#### [DIRECTIVE]
Reproduce the entries below word for word, from the first one through the line containing "tr3-marker-row: 4 2.1700000", and omit the pictures.

#### [DATA FOR REVIEW]

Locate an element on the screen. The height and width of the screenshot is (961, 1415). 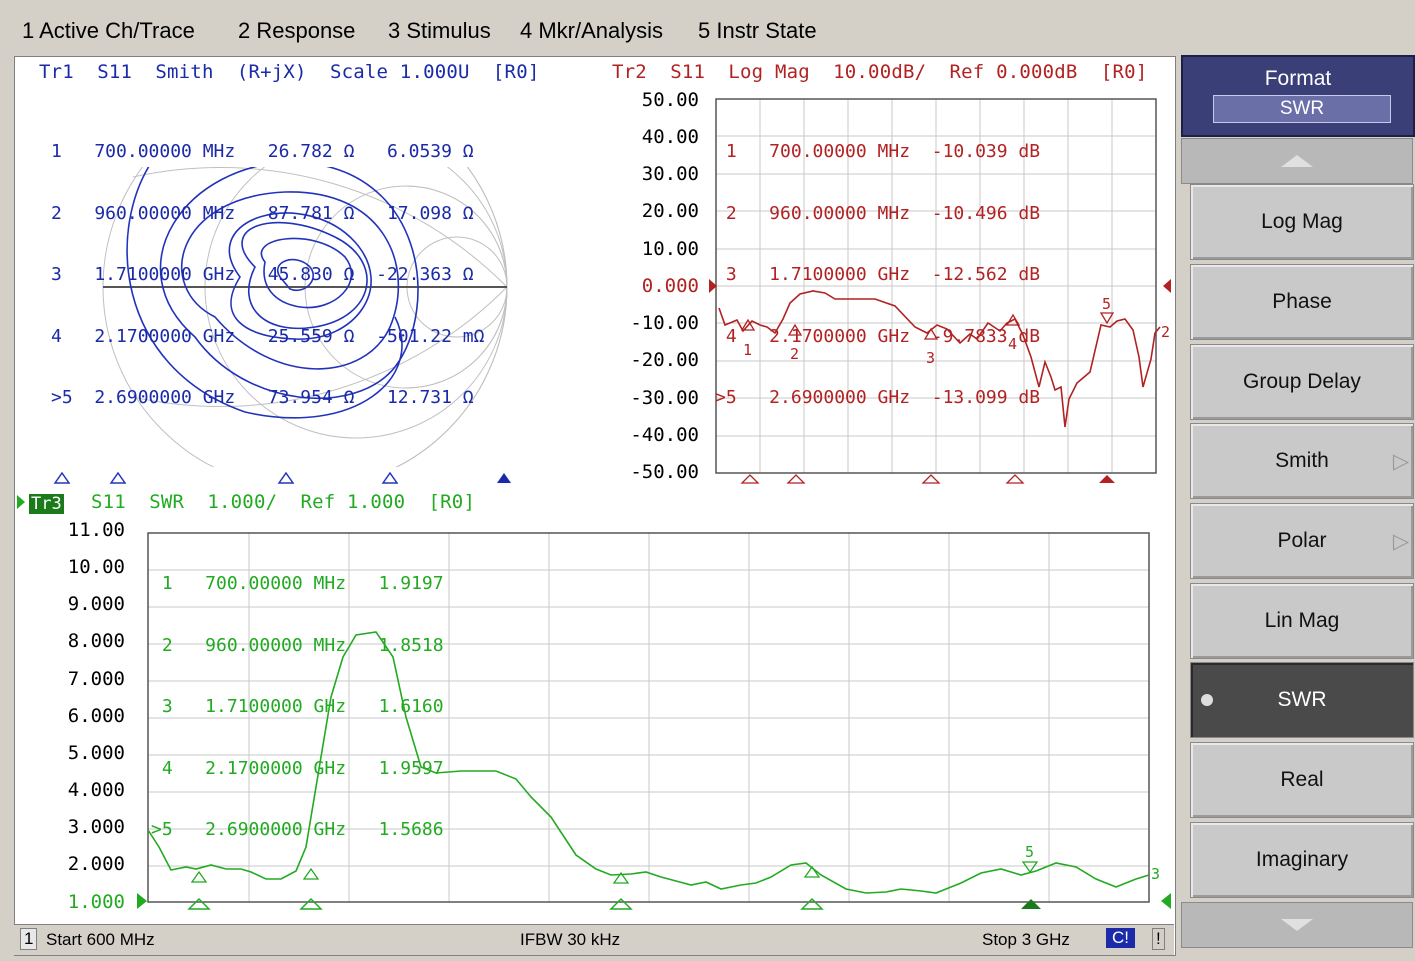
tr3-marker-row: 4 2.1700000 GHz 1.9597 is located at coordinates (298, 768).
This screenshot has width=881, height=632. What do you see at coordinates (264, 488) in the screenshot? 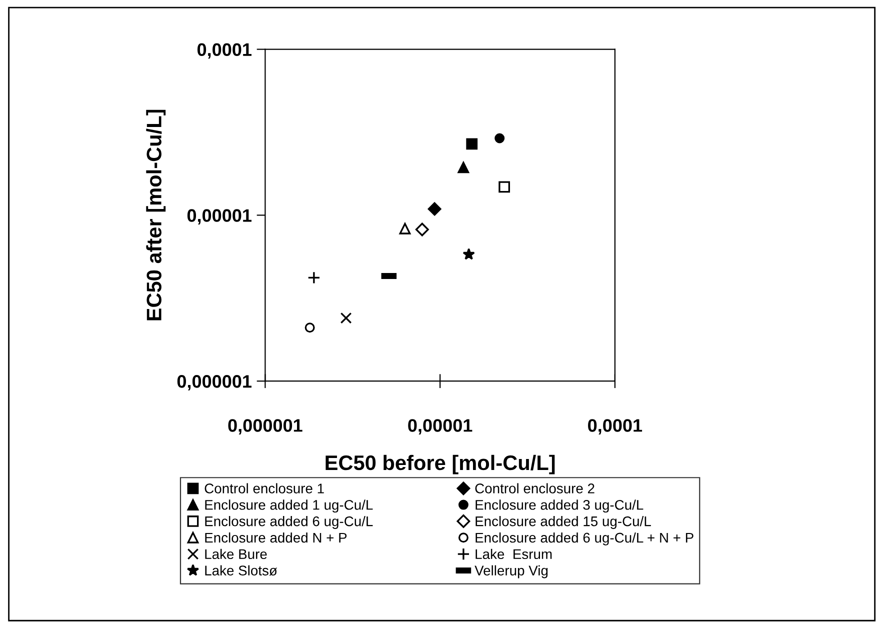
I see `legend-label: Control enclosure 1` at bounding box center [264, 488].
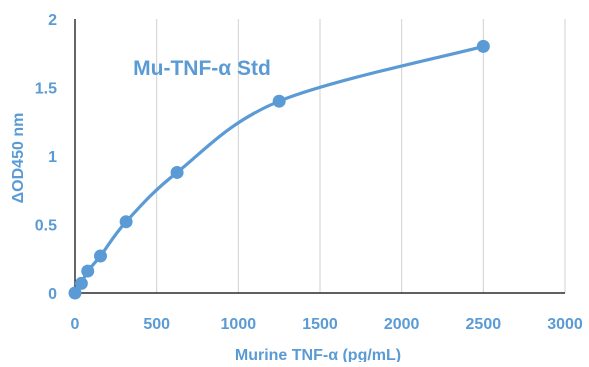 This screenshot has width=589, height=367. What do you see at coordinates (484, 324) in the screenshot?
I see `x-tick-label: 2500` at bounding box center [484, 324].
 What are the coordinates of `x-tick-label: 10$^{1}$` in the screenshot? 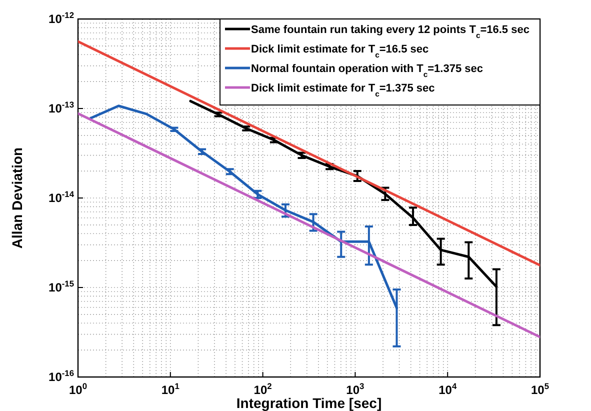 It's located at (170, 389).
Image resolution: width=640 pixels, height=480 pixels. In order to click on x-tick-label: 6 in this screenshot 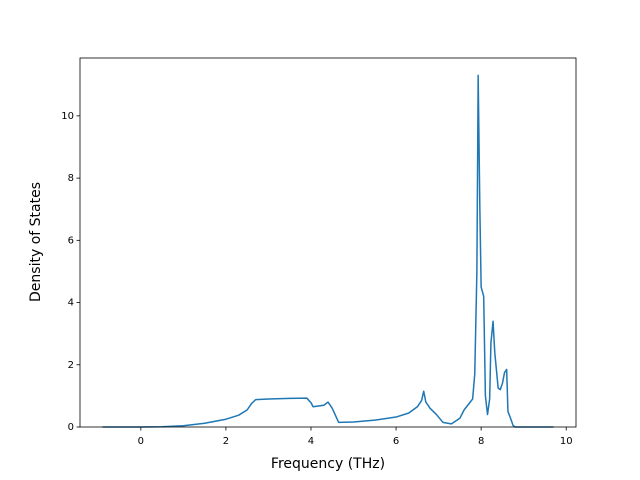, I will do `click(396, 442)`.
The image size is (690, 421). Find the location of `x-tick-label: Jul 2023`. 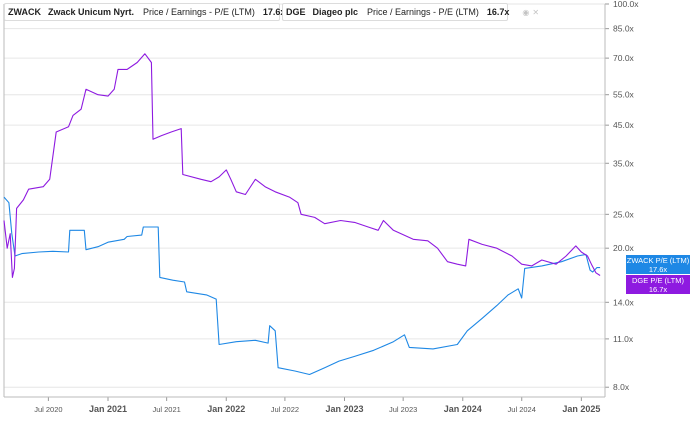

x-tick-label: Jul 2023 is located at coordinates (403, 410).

#### [RESULT FOR THIS TASK]
Locate an element on the screen. The height and width of the screenshot is (961, 1415). 
tr3-marker-row: 4 2.1700000 GHz 1.9597 is located at coordinates (298, 768).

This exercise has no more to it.